• _Requirements_
Rewrite the lines from the first one up to and including the line with "(x=1040, y=50)", swapping "Dashboard" for "Overview" and leaving everything else unchanged.

• _Record extracts_
*-*-*

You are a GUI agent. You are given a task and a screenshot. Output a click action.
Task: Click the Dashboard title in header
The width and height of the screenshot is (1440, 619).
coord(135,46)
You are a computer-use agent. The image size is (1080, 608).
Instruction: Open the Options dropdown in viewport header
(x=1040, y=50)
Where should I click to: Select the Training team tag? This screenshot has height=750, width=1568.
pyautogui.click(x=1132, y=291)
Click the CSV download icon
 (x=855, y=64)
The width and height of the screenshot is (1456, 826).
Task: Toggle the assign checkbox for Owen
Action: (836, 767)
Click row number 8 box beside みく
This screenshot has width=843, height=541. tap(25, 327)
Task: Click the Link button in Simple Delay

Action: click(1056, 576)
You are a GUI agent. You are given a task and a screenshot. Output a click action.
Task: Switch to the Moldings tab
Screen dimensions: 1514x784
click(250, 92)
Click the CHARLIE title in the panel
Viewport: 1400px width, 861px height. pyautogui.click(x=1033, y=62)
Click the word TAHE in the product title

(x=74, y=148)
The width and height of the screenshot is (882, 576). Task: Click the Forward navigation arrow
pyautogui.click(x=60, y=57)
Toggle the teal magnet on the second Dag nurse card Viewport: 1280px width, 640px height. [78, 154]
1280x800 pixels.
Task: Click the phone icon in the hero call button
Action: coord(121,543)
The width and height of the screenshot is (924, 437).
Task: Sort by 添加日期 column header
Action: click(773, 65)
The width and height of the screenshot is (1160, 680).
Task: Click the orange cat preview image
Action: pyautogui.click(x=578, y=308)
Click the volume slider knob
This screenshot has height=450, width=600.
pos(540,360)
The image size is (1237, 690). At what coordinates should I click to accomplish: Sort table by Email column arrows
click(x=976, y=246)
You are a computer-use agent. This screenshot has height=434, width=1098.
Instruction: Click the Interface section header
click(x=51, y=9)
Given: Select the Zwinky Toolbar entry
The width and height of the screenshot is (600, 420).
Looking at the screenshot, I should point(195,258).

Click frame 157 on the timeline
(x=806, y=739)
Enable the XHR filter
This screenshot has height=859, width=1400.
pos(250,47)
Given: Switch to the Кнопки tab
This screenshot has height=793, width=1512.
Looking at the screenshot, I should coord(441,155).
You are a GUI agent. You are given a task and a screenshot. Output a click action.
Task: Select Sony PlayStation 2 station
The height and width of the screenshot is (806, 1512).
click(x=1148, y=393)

*-*-*

• _Complete output_
You are a GUI agent. You are given a task and a screenshot. Output a click action.
Task: Click the Overview title in header
The width and height of the screenshot is (1440, 619).
coord(135,46)
You are a computer-use agent. The image size is (1080, 608).
Instruction: Open the Options dropdown in viewport header
(x=1040, y=50)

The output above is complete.